[Stored records]
____

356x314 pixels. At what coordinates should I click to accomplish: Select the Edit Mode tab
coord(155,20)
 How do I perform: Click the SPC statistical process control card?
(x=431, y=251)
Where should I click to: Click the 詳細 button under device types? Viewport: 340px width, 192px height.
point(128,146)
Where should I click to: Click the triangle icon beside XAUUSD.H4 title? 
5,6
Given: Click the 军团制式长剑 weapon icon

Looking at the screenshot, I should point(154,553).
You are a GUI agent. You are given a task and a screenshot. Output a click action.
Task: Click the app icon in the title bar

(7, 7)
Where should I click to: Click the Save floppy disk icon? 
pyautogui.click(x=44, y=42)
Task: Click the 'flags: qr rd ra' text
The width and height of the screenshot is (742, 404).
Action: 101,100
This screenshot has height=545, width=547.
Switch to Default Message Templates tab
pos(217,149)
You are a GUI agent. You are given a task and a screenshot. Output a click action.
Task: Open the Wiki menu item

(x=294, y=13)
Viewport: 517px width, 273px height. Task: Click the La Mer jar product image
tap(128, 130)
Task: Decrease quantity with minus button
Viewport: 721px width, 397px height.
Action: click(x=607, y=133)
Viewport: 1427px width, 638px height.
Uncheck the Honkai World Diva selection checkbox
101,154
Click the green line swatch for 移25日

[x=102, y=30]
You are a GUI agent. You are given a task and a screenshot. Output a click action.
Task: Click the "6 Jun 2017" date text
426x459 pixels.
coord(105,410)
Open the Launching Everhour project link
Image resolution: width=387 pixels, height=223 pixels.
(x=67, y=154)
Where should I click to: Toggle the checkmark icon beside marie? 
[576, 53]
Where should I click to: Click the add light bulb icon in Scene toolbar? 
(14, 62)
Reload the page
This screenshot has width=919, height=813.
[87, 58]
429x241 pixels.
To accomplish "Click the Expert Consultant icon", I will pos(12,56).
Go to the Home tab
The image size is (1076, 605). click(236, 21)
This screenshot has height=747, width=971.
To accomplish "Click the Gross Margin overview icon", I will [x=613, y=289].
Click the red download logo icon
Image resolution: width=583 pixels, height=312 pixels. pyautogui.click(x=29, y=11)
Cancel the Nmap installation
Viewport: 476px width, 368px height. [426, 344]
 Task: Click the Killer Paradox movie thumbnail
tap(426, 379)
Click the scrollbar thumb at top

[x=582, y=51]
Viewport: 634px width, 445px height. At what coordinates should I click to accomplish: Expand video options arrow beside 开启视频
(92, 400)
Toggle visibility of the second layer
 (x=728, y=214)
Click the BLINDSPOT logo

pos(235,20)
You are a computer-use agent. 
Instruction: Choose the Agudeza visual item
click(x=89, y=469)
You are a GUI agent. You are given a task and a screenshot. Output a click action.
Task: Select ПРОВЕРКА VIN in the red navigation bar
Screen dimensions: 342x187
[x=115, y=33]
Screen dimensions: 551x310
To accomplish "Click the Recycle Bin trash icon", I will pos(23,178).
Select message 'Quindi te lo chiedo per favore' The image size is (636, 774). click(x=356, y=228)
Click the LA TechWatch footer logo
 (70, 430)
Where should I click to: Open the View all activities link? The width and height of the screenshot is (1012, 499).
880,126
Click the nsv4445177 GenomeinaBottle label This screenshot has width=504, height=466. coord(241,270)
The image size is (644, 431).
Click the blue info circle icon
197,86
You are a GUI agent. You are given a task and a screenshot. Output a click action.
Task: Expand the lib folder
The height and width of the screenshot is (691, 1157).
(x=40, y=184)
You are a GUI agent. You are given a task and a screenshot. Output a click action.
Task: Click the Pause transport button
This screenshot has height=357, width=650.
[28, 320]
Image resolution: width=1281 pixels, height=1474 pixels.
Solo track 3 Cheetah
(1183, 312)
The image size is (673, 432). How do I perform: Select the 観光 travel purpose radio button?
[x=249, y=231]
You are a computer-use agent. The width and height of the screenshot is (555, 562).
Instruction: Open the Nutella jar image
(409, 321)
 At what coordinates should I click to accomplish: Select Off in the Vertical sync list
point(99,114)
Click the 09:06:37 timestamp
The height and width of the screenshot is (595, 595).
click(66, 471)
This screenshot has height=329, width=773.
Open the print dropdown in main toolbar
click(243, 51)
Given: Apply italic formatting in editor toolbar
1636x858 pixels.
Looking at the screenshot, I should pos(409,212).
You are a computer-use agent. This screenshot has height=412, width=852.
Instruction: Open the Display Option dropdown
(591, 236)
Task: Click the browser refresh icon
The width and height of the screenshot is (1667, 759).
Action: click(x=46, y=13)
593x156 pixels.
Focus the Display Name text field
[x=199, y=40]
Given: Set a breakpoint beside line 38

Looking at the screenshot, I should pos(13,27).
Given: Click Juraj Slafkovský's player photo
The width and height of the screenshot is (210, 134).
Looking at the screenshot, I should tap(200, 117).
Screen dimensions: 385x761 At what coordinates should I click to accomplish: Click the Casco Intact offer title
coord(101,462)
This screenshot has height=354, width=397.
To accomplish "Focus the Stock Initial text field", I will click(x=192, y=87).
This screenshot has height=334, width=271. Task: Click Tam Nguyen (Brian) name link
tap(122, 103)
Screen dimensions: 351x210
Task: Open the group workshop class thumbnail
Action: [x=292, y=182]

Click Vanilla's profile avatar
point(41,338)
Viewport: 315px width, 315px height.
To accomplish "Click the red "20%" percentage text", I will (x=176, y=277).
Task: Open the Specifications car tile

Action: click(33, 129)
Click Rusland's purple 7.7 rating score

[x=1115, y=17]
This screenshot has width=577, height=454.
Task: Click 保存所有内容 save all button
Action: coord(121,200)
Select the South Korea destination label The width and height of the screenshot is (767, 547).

____

| Brief |
Whenever a line of the records holds the string "label", pick it out and copy it.

| Task result |
Click the nsv4445177 GenomeinaBottle label This screenshot has width=504, height=466. coord(241,270)
Select the South Korea destination label The width and height of the screenshot is (767, 547).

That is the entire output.